> [Exercise inputs]
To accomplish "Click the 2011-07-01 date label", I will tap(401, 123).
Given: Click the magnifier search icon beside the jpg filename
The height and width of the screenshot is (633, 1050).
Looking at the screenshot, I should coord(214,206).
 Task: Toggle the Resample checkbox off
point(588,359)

* * *

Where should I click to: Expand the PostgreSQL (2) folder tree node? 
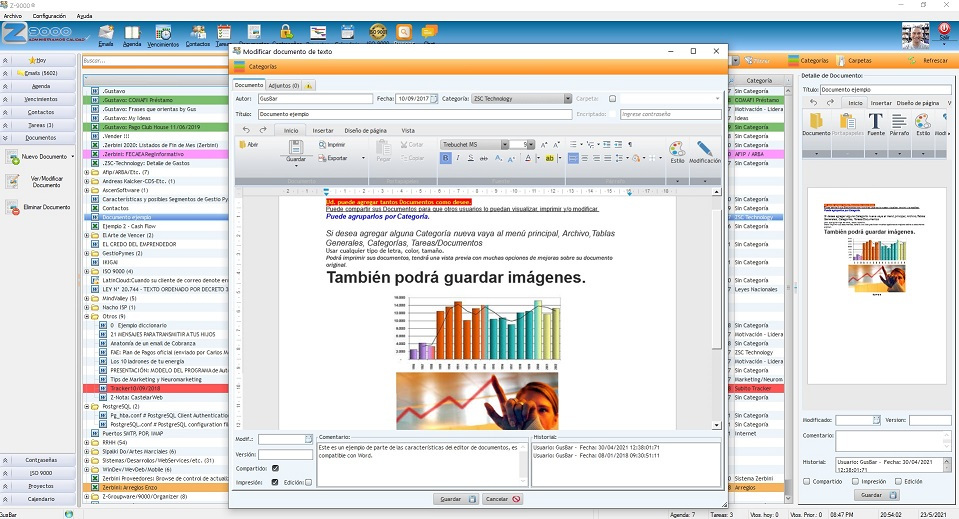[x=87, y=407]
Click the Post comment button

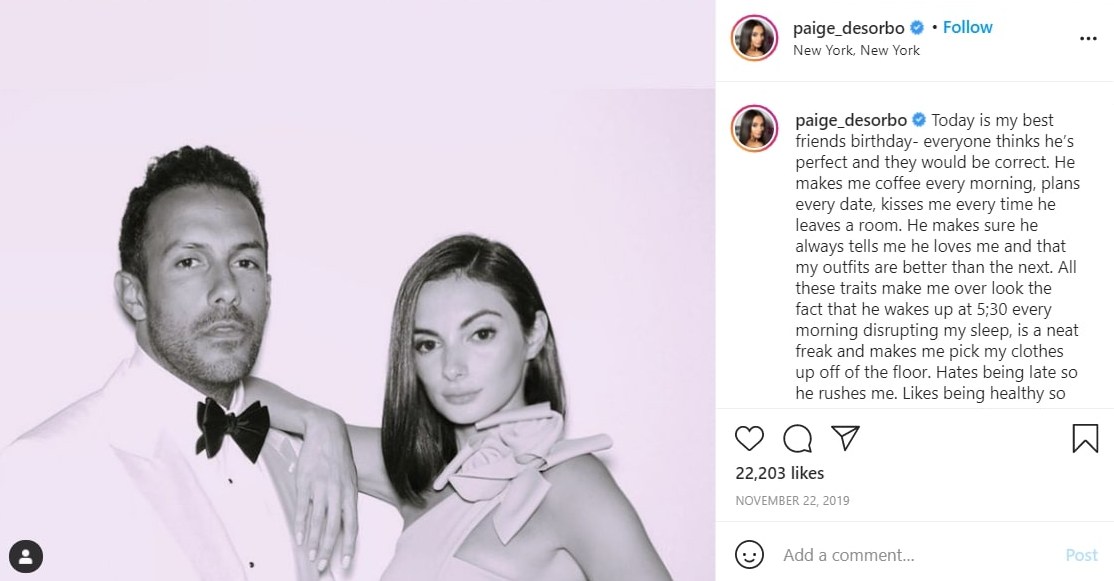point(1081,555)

--

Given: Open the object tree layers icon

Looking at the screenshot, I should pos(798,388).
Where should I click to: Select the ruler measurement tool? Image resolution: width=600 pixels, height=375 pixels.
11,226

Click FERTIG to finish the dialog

> [Exercise] Taking the entries above, write out exactly each line from the one holding "Given: Open the object tree layers icon" to the one holding "Click FERTIG to finish the dialog", both included, and stop there.

> [Response to the exercise]
Given: Open the object tree layers icon

Looking at the screenshot, I should pos(798,388).
Where should I click to: Select the ruler measurement tool? Image resolution: width=600 pixels, height=375 pixels.
11,226

Click FERTIG to finish the dialog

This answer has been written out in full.